The way I wrote that post, though, bought into a narrative that is false and one I'd rather not be helping to spread, namely that Google's vision of information access has supplanted other systems. I wrote:
Taking the long view, [...] I think it's time to reconsider information access as a public good and to remember that as recently as the 1990s, that's generally how it worked. You wanted information and didn't know where to start? You went to the library.
That sure makes it sound like I think libraries are outdated relics of the past, of limited relevance in the modern world. In fact, libraries (and librarians and library science) continue to be hugely relevant, though (in the US, at least) they are also currently both underfunded and under attack by forces who hope to neutralize their democratizing function.
On top of that, libraries, librarians and library science are the place to look for deeply informed ideas and practices around what it means for information access to be a public good. For example, in "Digitizing Books, Obscuring Women’s Work: Google Books, Librarians, and Ideologies of Access" Anna Lauren Hoffman and Raina Bloom contrast the ideology of "access" behind Google Books—access is a technological problem, with technological solutions that will serve everyone uniformly—with the "community-oriented, care, and service-centered ideology of access" that informs the practice of librarians. (They also provide really interesting discussion about the ways in which this work is gendered, specifically feminized in contrast to the masculinity associated with software engineering work. )

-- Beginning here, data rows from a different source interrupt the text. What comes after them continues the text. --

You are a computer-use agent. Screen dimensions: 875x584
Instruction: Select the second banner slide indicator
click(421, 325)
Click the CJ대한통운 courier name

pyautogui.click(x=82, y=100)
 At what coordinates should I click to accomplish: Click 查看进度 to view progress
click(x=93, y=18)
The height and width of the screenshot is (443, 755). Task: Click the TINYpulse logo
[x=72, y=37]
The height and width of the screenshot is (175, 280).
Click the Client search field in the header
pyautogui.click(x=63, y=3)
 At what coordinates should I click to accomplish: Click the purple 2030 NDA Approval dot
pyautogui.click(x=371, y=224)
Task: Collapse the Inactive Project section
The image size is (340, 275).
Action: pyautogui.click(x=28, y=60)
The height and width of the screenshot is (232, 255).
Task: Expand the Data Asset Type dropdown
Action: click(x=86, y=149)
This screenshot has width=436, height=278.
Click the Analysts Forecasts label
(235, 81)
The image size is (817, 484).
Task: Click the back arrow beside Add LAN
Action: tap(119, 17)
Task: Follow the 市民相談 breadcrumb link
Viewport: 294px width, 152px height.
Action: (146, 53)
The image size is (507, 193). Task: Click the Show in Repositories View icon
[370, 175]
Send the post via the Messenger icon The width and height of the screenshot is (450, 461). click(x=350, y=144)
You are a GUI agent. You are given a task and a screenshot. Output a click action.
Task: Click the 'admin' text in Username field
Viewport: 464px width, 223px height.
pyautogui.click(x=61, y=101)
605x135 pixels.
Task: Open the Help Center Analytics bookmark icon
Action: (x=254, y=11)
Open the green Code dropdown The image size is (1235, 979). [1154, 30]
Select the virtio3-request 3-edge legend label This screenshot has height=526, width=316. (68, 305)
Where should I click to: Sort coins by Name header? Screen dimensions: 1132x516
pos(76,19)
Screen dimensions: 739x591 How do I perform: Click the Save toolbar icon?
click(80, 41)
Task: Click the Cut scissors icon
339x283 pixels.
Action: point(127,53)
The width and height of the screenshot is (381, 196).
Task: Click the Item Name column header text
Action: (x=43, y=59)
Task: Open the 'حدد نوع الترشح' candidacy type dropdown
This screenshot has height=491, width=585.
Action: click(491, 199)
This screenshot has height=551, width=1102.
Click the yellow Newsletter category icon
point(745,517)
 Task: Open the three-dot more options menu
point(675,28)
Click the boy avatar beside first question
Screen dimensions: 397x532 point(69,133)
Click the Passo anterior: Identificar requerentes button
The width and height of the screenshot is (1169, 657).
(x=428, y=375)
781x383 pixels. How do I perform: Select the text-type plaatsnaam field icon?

I've long been frustrated at the way that tech bros claim to be "democratizing" things like "access to AI" or "access to information". It always seems to be deployed as an excuse for hoarding data and compute in enormous, toxic piles; the claim that it's okay because now "everyone" can use the result to extrude synthetic text and images. My rejoinder has been: "Democracy means shared governance, not just broad access. Where is your system for allowing everyone represented in that data to have a say about how it is collected, stored, and used?"
But reading Hoffmann and Bloom's piece, I see that there's a whole other salient dimension that I have been missing. Democracy means public, open spaces where civic workers are there to help members of the public navigate to and make sense of information that they need. Democracy means connected communities where people work with one another to understand the world around themselves. A search engine can be a useful tool, but Google's irrelationality goes back at least to their conception of their mission as "organiz[ing] the world's information and mak[ing] it universally accessible and useful." As Hoffmann and Bloom convincingly argue, the very framing of that goal as something that can be achieved by one company, with impersonal technology, is inconsistent with meaningful access for many (most?) of the people in the world.
So, as we look for ways to repair our information ecosystem in the wake of the depredations of the current AI hype-driven deluge of synthetic media, a key step should be shoring up support for library systems and learning from the practices, traditions, and current research of librarians and library and information scientists.